NOTE: Although a node may be designated as publicly readable, writable, or deletable, user authentication may still be required to perform the operation depending on the Shock server's configuration.

Authentication:

Shock supports multiple forms of Authentication via plugin modules. Credentials are cached for 1 hour to speed up high transaction loads. Server restarts will clear the credential cache.

Globus Online

In this configuration Shock locally stores only uuids for users that it has already seen. The registration of new users is done exclusively with the external auth provider. The user api is disabled in this mode.

Examples:

# globus online username & password
curl --user username:password ...

# globus online bearer token 
curl -H "Authorization: OAuth $TOKEN" ...

Data Types

Node:

  • id: unique identifier
  • file: name, size, checksum(s).
  • attributes: arbitrary json.
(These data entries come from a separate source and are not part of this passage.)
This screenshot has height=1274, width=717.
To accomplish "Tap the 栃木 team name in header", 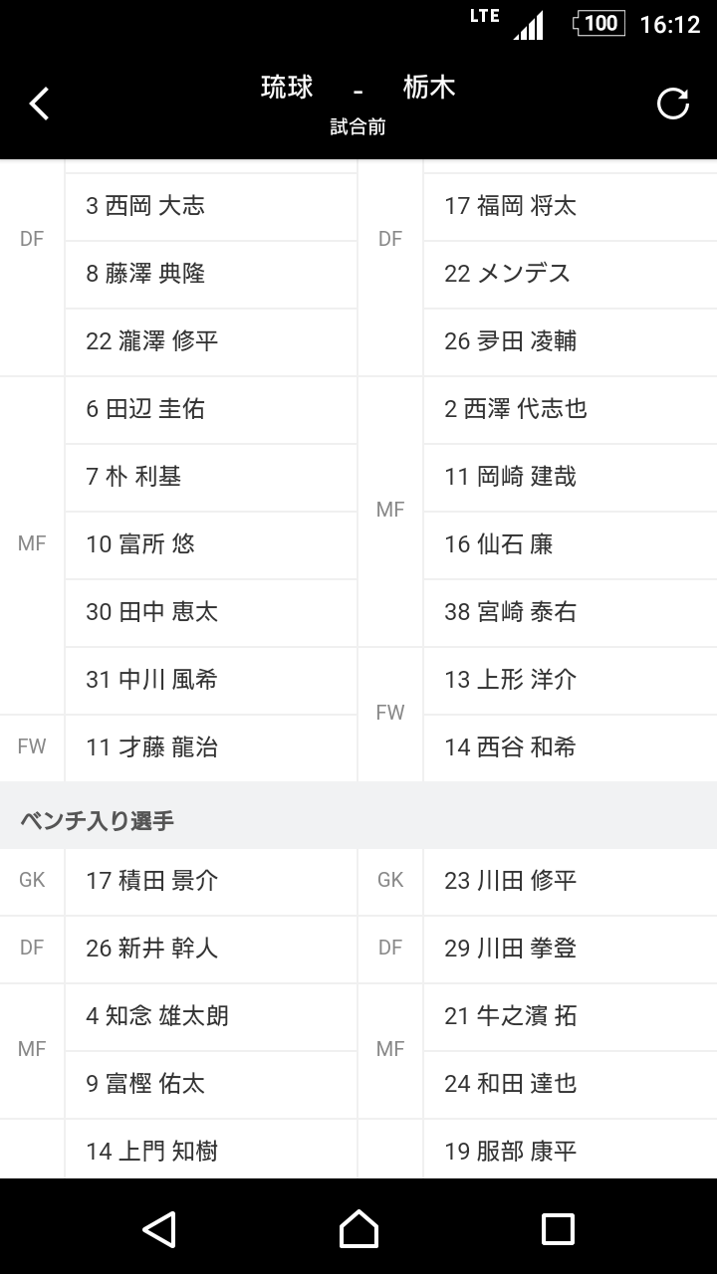I will (429, 89).
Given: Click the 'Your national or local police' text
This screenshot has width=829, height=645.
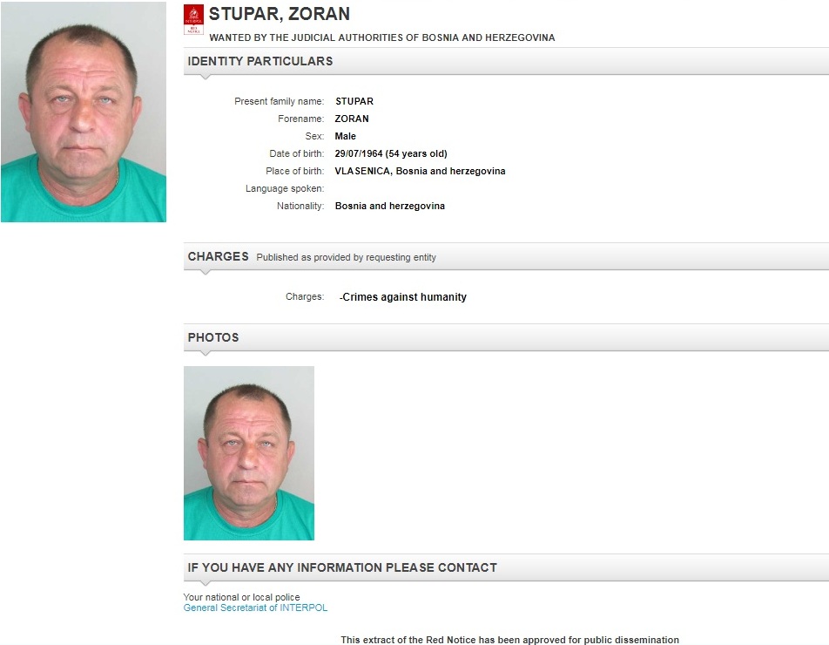Looking at the screenshot, I should [241, 597].
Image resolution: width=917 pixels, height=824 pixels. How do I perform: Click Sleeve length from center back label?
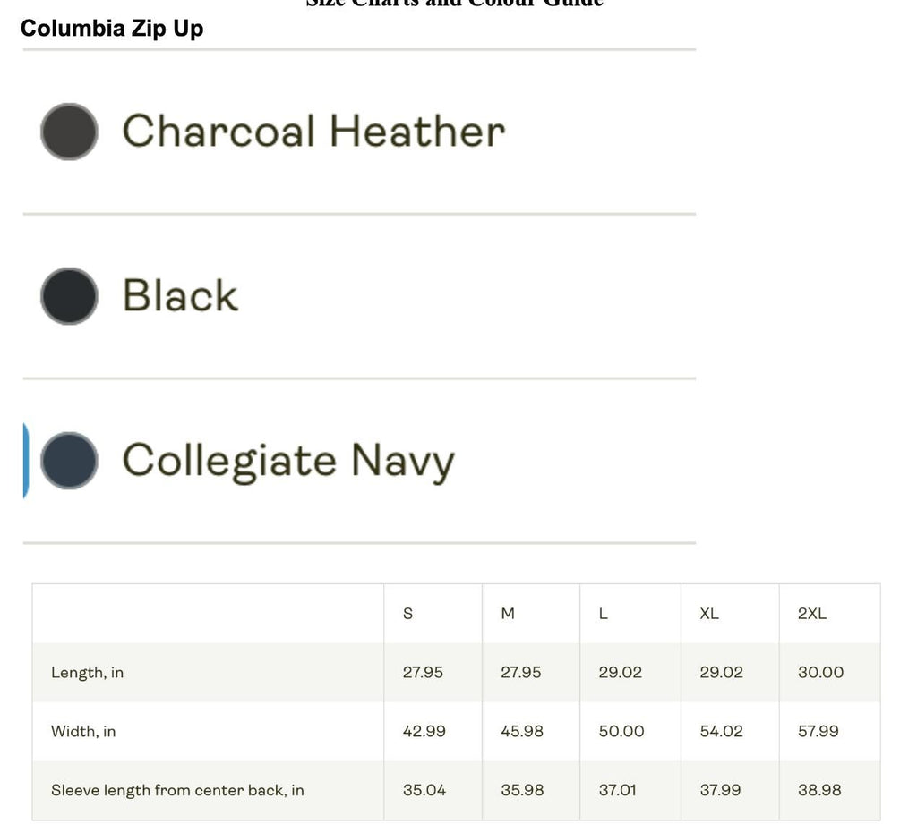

Queriable.
  • indexes: A set of indexes to use.
  • version: a version stamp for this node.
node example:
{
    "data": {
        "attributes": null,
        "created_on" : "2014-06-16T11:08:17.955-05:00",
        "file": {
            "checksum": {},
            "format": "",
            "name": "",
            "size": 0,
            "virtual": false,
            "virtual_parts": []
        },
        "id": "130cadb5-9435-4bd9-be13-715ec40b2bb5",
        "indexes" : {
            "size" : {
                "total_units" : 100,
                "average_unit_size" : 1048576
            }
        }
        "last_modified" : "2014-06-16T11:25:16.535-05:00",
        "linkages" : [],
        "tags" : [],
        "type": basic,
        "version": "aabfee3e4291a649c00984451e1ff891"
    },
    "error": null,
    "status": 200
}

Index:

Currently available index types include: size (virtual, does not require index creation), line, column (for tabbed files), chunkrecord and record (for sequence file types), bai (bam index), and subset (based on an existing index)

virtual index:

A virtual index is one that can be generated on the fly without support of precalculated data. The current working example of this is the size virtual index. Based on the file size and desired chunksize the partitions become individually addressable.

column index:

A column index is one that is generated on tabbed files which are sorted by the chosen column number. Each record represents the lines (delimitated by returns) that contain all the same value for the inputted column number.

bam index (bai):

To use the bam index feature, the SAMtools package must be installed on the machine that is running the Shock server with the samtools executable in the path of the user that is running the Shock server.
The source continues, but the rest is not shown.